Roberts, who also heads the Hugh Lawson Shearer Trade Union Education Institute at the University of the West Indies, told the morning radio programme that not even the Public Sector Transformation Unit (PSTU) was aware that PCJ was among the list of public sector entities to be rationalised.
However, in responding to questions from the Jamaica Observer, Minister Clarke described Roberts’s utterance as “unfortunate because he is not aware of all the facts.”
Dr Clarke emphasised that Roberts is correct in saying that the rationalisation of PCJ was not on the list of entities provided to PSTOC to be rationalised, divested, privatised or sold, as part of the overall public sector transformation programme with the IMF.
He explained that each year as part of the IMF programme PSTOC is provided with a list of entities, where action is being taken for transformation, admitting that PCJ was not on the list for 2016-2017, 2017-2018 or 2018-2019.
Positing that any listing of PCJ would be for 2019-2020, Minister Clarke stated that this would fall outside of the remit of the PSTOC, whose mandate would terminate with the end of Jamaica’s IMF PSA programme.
Minister Clarke said last year he decided to place the PCJ on a broad list of government entities to be rationalised.

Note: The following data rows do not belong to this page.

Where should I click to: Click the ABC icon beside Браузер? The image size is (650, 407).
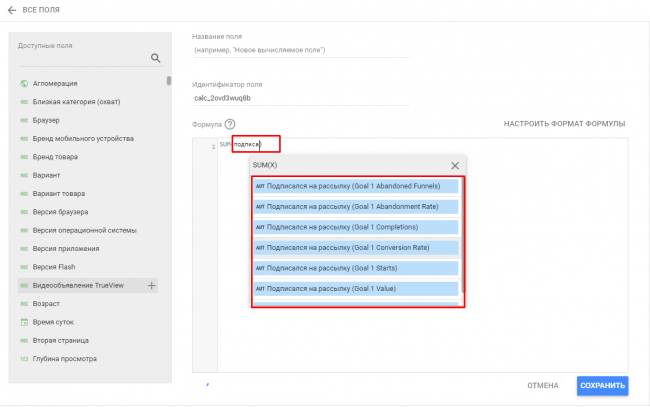click(x=23, y=120)
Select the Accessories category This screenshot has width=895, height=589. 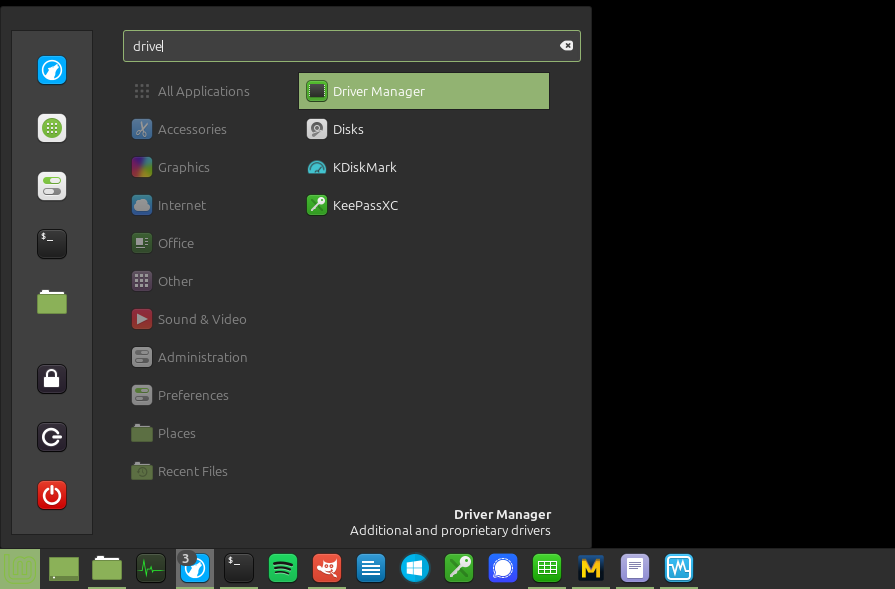pos(191,129)

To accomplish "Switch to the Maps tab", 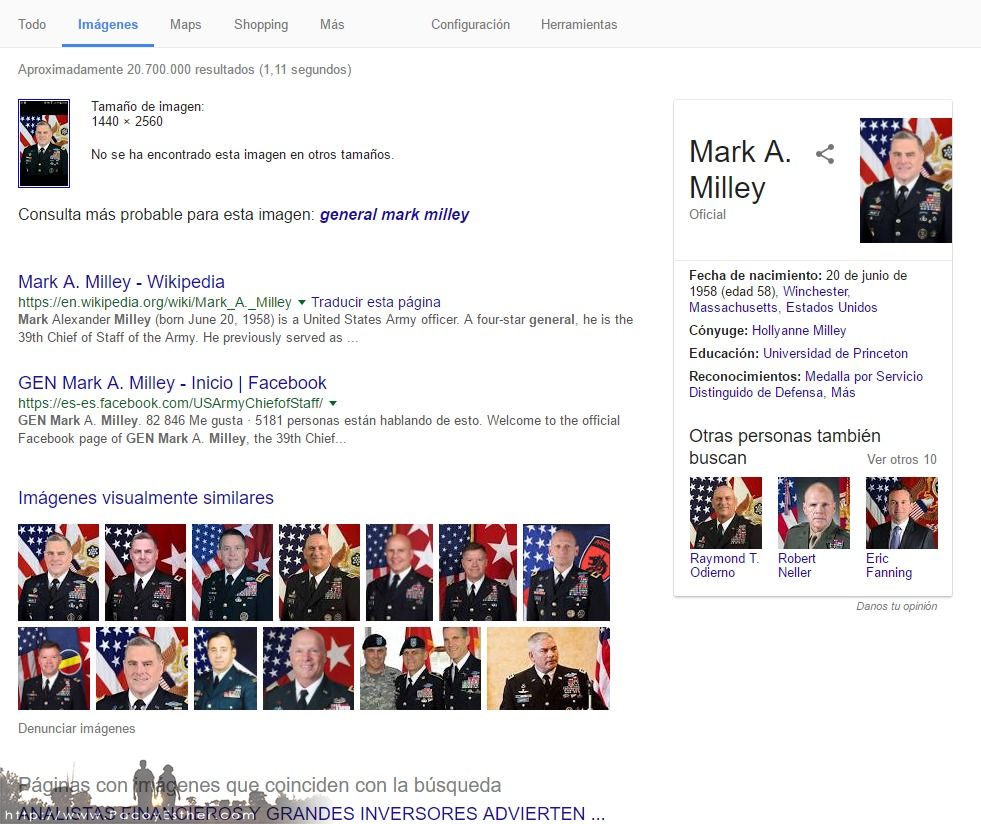I will point(186,24).
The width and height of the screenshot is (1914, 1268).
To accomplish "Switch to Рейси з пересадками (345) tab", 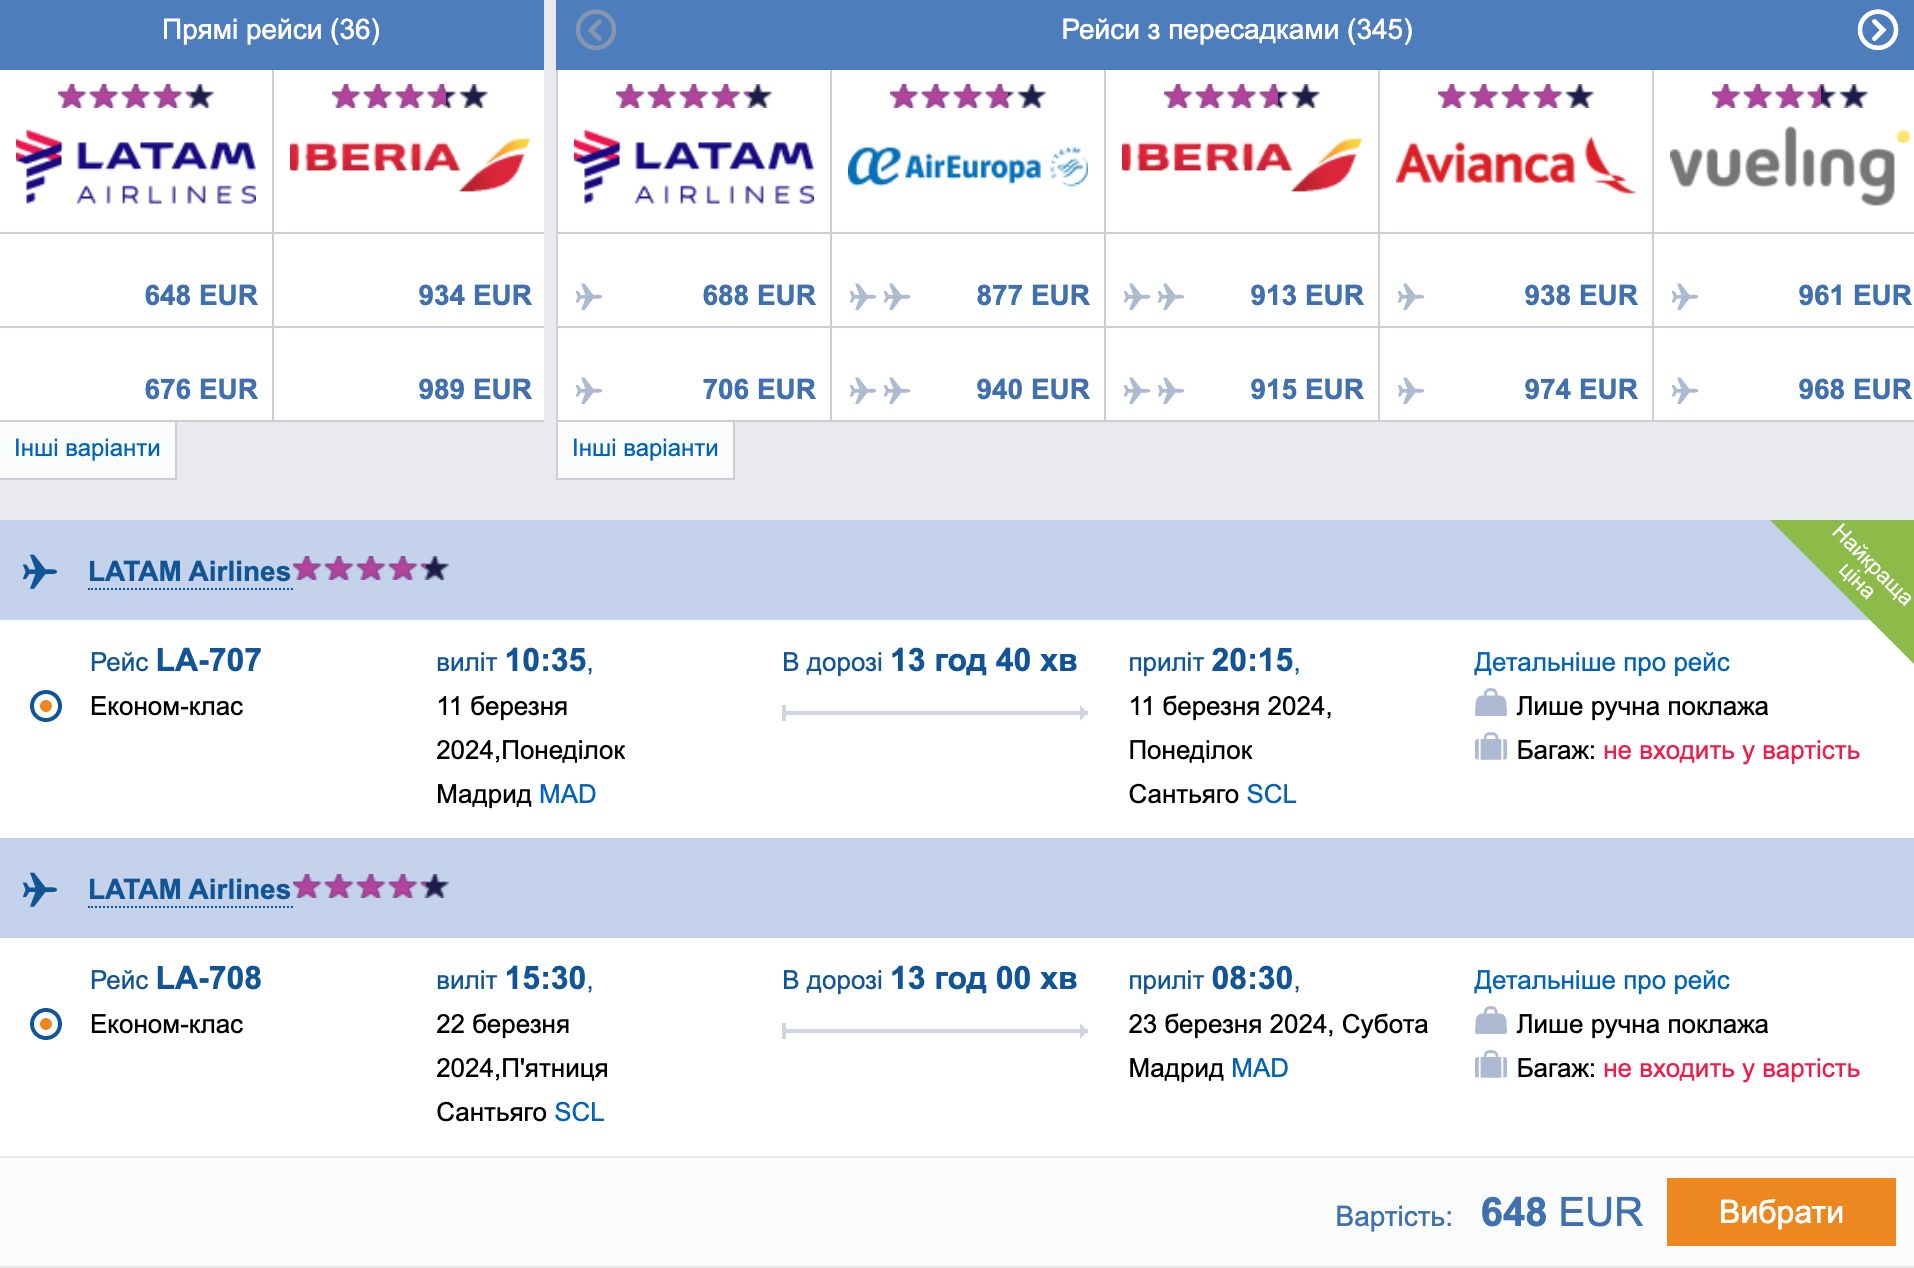I will click(x=1236, y=30).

This list, he explained, was outside the commitment of entities to be rationalised given to the IMF, which is monitored by the PSTOC.
“It is a fact the PSTU authored a Cabinet Submission by me which had the PCJ among public sector bodies to be rationalised,” the Finance Minister told Sunday Finance.
The Finance Minister pointed out that the rationalisation of PCJ would take some time to happen and therefore wouldn’t be effective until late next year.